Defesa vê risco de conflito no Rio, Ceará e São Paulo nas eleições
Durante estas eleições, as Forças Armadas vão atuar em 510 localidades de 12 Estados do País; segundo o comando militar, há risco em dois deles, Rio de Janeiro e Fortaleza; a apreensão é consequência da crise regional na segurança pública e da ação do crime organizado; outro sistema de segurança que visa garantir o processo votação, a Polícia Federal (PF), identificou também em São Paulo a possibilidade de haver confrontos diretos entre grupos de apoiadores dos candidatos Jair Bolsonaro (PSL) e Fernando Haddad (PT)
247 - Durante estas eleições, as Forças Armadas vão atuar em 510 localidades de 12 Estados do País. Segundo o comando militar, há risco em dois deles, Rio de Janeiro e Fortaleza. A apreensão é consequência da crise regional na segurança pública e da ação do crime organizado. Outro sistema de segurança que visa garantir o processo votação, a Polícia Federal (PF), identificou também em São Paulo a possibilidade de haver confrontos diretos entre grupos de apoiadores dos candidatos Jair Bolsonaro (PSL) e Fernando Haddad (PT).

——————

### TAREFA
Por favor, dê continuidade à notícia sobre o risco de conflito nas eleições a partir do ponto em que ela termina. Os registros são material à parte, sem relação com a notícia.

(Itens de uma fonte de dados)
——————

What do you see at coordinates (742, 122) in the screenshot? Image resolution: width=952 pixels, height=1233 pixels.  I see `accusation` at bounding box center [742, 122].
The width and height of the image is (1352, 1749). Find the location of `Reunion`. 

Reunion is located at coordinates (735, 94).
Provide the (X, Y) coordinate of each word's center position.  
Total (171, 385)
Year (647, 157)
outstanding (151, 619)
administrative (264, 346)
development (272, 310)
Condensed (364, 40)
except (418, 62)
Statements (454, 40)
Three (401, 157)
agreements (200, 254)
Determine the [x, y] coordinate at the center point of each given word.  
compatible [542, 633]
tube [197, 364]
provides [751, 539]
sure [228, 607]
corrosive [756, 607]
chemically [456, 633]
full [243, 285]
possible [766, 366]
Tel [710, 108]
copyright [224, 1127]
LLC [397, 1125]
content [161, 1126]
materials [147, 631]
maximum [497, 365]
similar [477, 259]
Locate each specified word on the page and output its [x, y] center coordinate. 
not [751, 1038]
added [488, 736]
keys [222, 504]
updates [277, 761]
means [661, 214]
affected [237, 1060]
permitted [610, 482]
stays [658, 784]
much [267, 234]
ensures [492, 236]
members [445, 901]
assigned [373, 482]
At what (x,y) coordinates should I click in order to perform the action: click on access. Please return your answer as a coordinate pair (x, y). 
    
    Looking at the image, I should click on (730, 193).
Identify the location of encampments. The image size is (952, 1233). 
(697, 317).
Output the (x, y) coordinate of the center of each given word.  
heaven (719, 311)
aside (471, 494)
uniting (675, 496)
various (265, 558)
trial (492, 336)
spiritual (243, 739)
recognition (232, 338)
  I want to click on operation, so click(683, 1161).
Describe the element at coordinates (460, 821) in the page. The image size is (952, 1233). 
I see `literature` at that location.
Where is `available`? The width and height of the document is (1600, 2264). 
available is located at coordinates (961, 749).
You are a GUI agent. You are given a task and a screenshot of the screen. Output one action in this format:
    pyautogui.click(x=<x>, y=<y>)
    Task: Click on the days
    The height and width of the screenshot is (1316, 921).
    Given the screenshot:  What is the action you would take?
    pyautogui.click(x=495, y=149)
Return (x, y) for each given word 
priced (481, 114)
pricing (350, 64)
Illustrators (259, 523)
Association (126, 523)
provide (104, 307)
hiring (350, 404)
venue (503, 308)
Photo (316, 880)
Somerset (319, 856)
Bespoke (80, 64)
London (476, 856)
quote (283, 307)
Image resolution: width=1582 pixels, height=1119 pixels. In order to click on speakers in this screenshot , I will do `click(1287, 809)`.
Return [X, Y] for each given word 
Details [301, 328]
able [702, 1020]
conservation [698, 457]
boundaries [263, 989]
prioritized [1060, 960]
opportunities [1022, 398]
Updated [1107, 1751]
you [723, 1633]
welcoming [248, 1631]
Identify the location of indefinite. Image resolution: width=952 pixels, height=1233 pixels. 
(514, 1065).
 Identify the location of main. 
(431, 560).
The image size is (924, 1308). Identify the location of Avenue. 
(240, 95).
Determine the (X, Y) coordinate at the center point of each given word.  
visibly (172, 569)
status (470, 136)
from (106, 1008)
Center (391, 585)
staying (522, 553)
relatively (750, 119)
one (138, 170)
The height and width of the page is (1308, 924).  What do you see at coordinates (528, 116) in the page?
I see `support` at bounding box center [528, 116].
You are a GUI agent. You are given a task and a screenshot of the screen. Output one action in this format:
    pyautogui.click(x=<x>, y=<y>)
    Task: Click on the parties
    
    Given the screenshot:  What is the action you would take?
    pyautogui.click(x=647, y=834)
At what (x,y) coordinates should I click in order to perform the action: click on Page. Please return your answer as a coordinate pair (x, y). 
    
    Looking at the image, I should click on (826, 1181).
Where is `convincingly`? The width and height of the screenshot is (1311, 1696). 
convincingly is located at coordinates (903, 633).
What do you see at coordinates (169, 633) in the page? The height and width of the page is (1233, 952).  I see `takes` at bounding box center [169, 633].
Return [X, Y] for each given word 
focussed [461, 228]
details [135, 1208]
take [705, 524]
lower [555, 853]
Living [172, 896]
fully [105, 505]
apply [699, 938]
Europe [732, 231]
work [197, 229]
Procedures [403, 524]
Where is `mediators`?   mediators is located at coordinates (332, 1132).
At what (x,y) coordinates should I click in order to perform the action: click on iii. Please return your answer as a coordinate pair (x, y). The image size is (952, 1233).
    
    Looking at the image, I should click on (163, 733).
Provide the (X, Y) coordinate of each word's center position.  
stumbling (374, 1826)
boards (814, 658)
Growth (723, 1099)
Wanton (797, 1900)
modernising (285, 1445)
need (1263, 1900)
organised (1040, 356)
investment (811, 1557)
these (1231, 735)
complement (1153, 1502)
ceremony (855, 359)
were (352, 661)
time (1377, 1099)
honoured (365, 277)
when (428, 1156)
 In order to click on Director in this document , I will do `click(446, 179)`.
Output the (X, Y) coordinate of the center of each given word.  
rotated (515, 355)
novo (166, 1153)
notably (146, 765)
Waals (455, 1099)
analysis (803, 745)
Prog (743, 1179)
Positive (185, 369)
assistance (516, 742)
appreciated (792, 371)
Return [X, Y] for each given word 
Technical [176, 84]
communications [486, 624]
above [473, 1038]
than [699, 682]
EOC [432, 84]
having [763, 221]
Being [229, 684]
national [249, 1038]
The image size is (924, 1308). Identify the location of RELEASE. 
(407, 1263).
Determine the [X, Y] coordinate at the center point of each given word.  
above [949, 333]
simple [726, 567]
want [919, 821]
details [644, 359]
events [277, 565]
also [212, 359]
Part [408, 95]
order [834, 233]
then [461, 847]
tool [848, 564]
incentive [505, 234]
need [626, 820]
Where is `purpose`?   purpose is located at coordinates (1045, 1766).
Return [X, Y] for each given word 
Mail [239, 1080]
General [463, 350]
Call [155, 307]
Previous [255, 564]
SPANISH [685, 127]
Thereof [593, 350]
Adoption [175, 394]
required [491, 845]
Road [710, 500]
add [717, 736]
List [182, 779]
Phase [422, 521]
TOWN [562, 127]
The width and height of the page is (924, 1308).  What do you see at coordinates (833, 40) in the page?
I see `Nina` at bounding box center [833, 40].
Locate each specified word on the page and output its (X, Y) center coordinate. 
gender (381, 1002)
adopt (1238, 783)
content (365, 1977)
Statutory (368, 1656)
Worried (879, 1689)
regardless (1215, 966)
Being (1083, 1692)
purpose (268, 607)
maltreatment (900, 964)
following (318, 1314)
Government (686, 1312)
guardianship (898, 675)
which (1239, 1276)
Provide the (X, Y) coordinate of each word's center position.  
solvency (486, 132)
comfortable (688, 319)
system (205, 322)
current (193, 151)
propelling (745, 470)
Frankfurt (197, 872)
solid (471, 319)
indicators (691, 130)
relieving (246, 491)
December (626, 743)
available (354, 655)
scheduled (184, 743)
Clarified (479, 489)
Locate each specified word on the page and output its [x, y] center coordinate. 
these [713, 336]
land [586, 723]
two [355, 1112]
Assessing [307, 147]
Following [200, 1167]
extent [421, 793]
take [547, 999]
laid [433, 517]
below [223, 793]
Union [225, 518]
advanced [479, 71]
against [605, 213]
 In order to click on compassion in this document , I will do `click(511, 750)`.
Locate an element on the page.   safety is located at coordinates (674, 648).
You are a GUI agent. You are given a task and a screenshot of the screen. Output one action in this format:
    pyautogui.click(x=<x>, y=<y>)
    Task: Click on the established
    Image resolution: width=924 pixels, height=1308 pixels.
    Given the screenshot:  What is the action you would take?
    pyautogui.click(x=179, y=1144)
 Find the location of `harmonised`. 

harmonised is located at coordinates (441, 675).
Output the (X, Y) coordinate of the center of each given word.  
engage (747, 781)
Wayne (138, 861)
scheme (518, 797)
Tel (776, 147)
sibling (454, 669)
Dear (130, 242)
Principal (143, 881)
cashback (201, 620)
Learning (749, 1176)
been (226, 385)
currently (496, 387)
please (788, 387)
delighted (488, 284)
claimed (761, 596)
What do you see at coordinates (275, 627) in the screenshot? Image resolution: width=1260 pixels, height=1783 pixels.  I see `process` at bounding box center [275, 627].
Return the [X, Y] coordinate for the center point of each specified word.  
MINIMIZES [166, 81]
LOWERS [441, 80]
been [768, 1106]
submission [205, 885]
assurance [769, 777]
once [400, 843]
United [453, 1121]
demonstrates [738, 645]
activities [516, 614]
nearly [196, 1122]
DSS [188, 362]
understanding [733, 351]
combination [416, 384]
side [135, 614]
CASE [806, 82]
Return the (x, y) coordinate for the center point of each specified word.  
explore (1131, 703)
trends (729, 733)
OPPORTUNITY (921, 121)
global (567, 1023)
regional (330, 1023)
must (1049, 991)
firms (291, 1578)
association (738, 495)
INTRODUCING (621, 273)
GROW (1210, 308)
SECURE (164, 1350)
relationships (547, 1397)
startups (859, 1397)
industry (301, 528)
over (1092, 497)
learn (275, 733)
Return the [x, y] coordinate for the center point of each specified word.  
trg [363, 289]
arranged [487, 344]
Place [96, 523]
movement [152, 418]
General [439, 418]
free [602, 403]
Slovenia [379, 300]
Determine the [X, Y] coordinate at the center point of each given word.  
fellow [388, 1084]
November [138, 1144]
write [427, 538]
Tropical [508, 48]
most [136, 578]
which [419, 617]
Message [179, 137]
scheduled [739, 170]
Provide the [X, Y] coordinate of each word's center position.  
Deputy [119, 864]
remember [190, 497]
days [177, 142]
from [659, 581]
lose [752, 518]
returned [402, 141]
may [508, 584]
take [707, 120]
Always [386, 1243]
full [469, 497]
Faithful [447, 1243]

——————

### RESPOSTA
A reportagem do jornal O Estado de S. Paulo destaca: "o Ministério da Defesa montou uma operação nacional de Garantia do Voto e da Apuração (GVA) destinada a assegurar o acesso dos eleitores aos locais de votação e o funcionamento, sem constrangimento, das seções coletoras. O efetivo militar mobilizado é de 30 mil homens e mulheres. Outros 4 mil permanecem em regime de reserva".
O protocolo de segurança atenderá aos seguintes requisitos "a coordenação do procedimento será feita a partir do Centro Operativo de Comando Conjunto (COC), que começou a funcionar ontem no 5º andar do edifício do ministério, ligado a estruturas menores do mesmo tipo existentes nos comandos da Amazônia, Norte, Nordeste, Oeste e Leste - nos quais há atividade significativa da tropa na eleição. O investimento da Defesa na GVA é de RS$ 18,7 milhões".